Closed MillironX closed 2 years ago

MillironX commented 2 years ago

This request comes from Rachel Palinski, Bill Wilson, and Dana Mitzel

Summary

Place a table on the front page of The Visualizer to tell which genotype/strain each sample's consensus sequence and haplotypes BLAST toward

Added Features

Additional processes

This feature may need to be implemented in Python/R/Julia within a new process block. It should not require any new tools, however.

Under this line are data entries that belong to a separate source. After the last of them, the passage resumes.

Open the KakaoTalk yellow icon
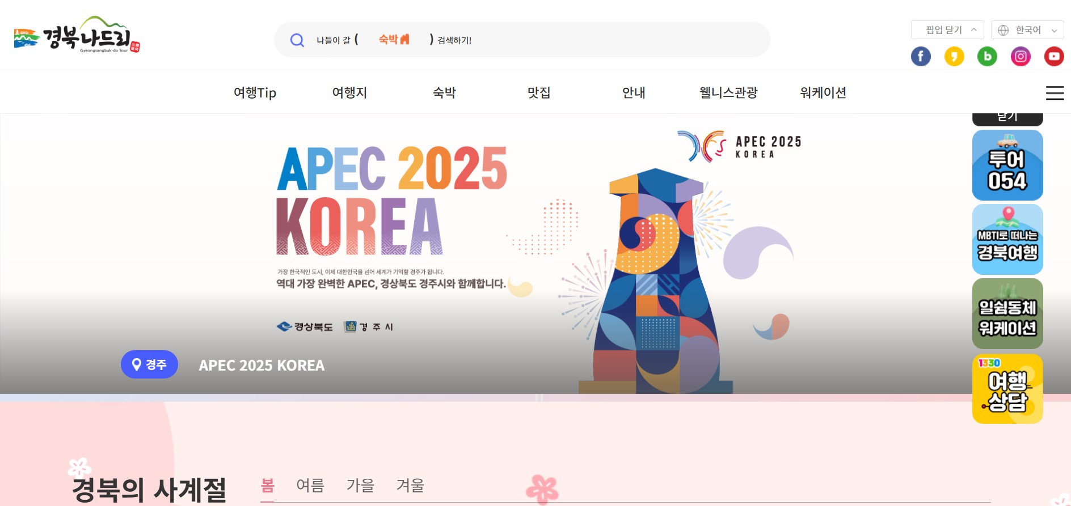This screenshot has height=506, width=1071. point(954,56)
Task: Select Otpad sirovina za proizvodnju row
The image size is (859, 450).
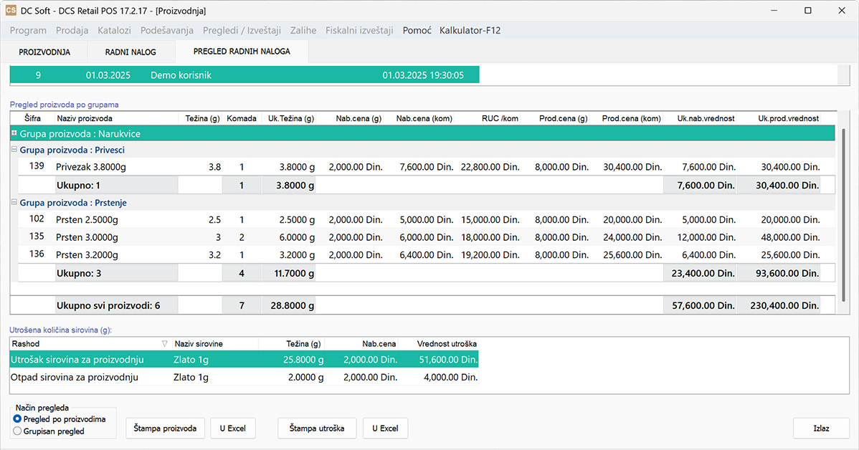Action: [x=74, y=378]

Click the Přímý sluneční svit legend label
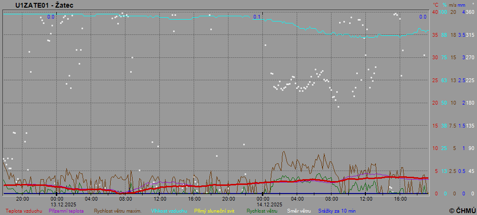[215, 211]
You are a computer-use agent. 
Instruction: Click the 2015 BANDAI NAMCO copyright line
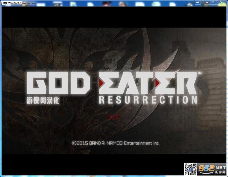(x=116, y=143)
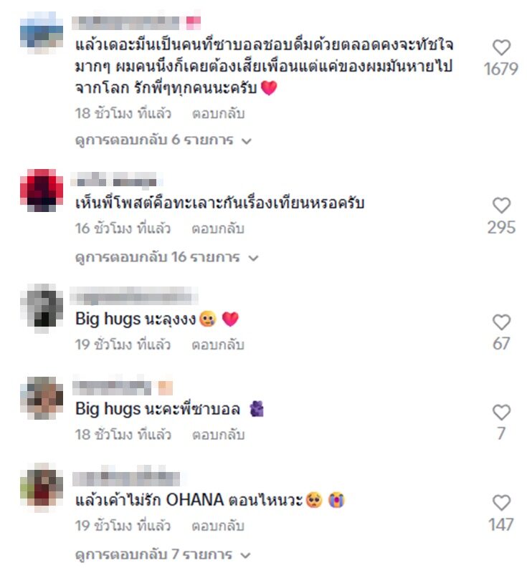527x573 pixels.
Task: Open avatar of the OHANA commenter
Action: coord(42,488)
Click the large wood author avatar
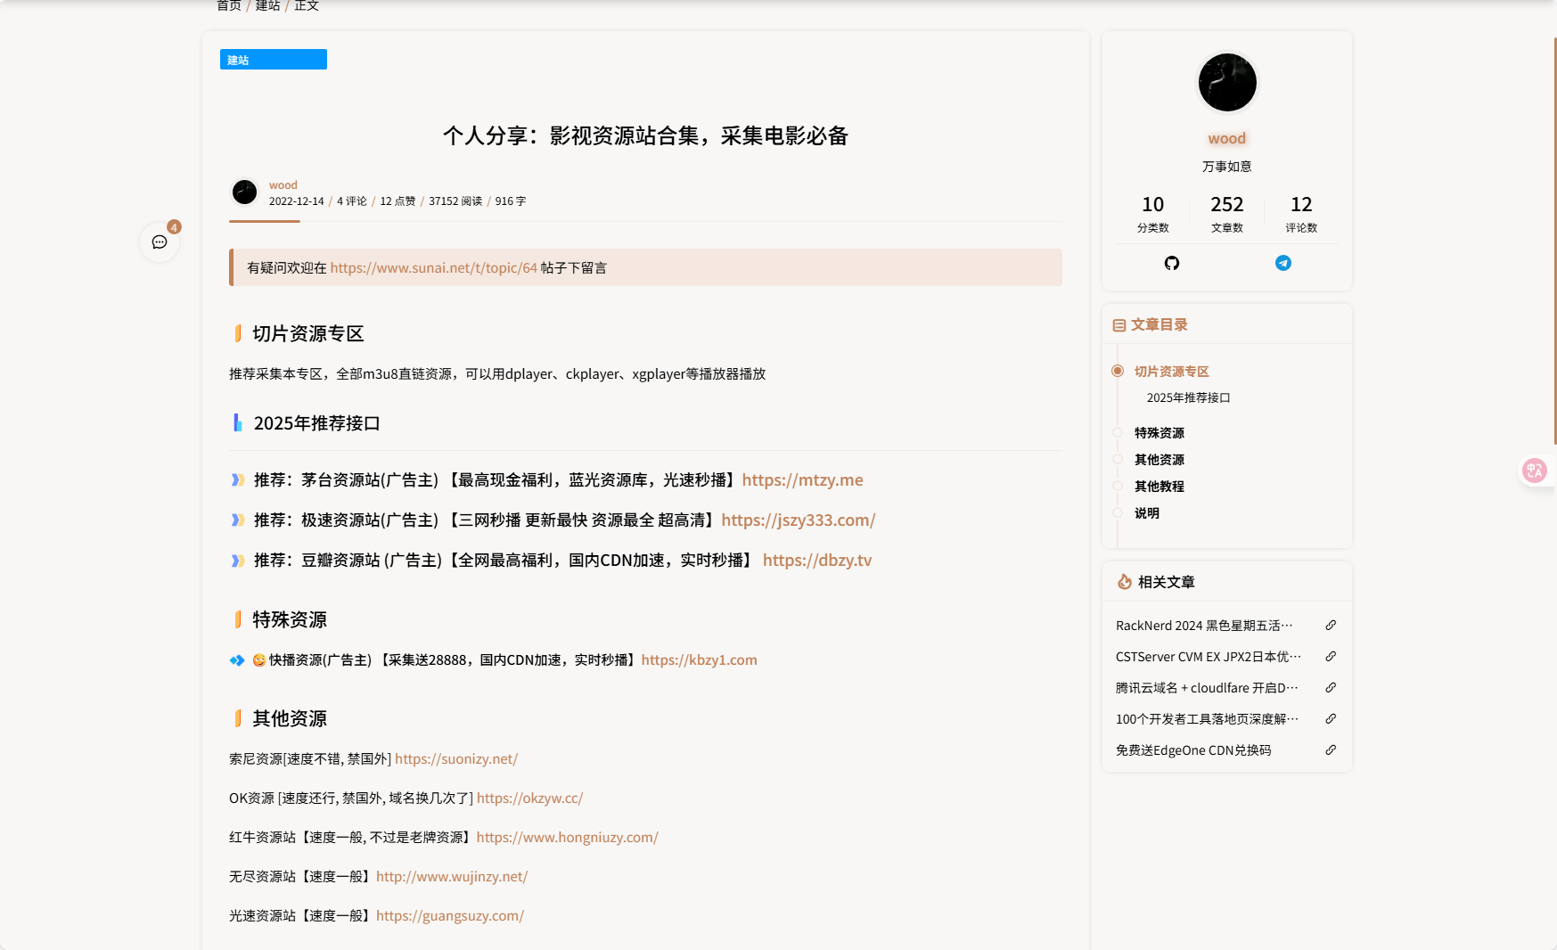1557x950 pixels. pos(1226,83)
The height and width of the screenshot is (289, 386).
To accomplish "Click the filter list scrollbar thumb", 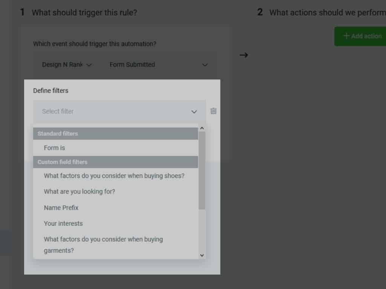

Additional visualizer section

seq graph.zip seq graph screenshot

The attached file contains an HTML page with a prototype of the genome table design. The table contains columns displaying

  1. The sample name
  2. The haplotype name
  3. The haplotype abundance within that sample
  4. The genotype/strain name
  5. A link to the GenBank record for that genotype
  6. The annotated sequence of the haplotype
    • This sequence is color-coded by base, and highlights any variant positions in each haplotype sequence. It also scrolls sideways

This graph should go front-and-center on the home page of The Visualizer.

More Info

Context

Dr. Palinski wanted easy to read genome calls. It took me a while to figure out the best place to put them. Bill and Dana like pretty graphs. They couldn't really tell me what the graphs look like, so I guessed and came up with this. It is very information-dense and should please everyone.

Possible implementation

To pull this off, we will need to:

  1. Convert all haplotype YAMLs into haplotype fastas, while maintaining frequency data
    • haplotyping:HAPLINK_FASTA currently converts, while SIMULATED_READS:HAPLOTYPE_DEPTH calculates depth from single-haplotype YAML files. This will need to be rethought
  2. Concatenate the following for all samples:
    • Haplotype fastas + frequencies
    • Consensus sequences
  3. Perform alignment of each sequence to the reference genome of params.genome
    • Each of these aligned sequences needs to be exactly the same length, so a multi-alignment using MAFFT might be the best option
    • In the case of multi-alignment, conversion into a metadata-rich like Nexus might be useful for maintaining frequency data
  4. Take every one of those sequences, associate it back to its sample, and print it to an HTML table
    • We could make this on-the-fly in Node.js, but I think it would be far better to create the table on pipeline run, then <iframe> or include it in The Visualizer statically.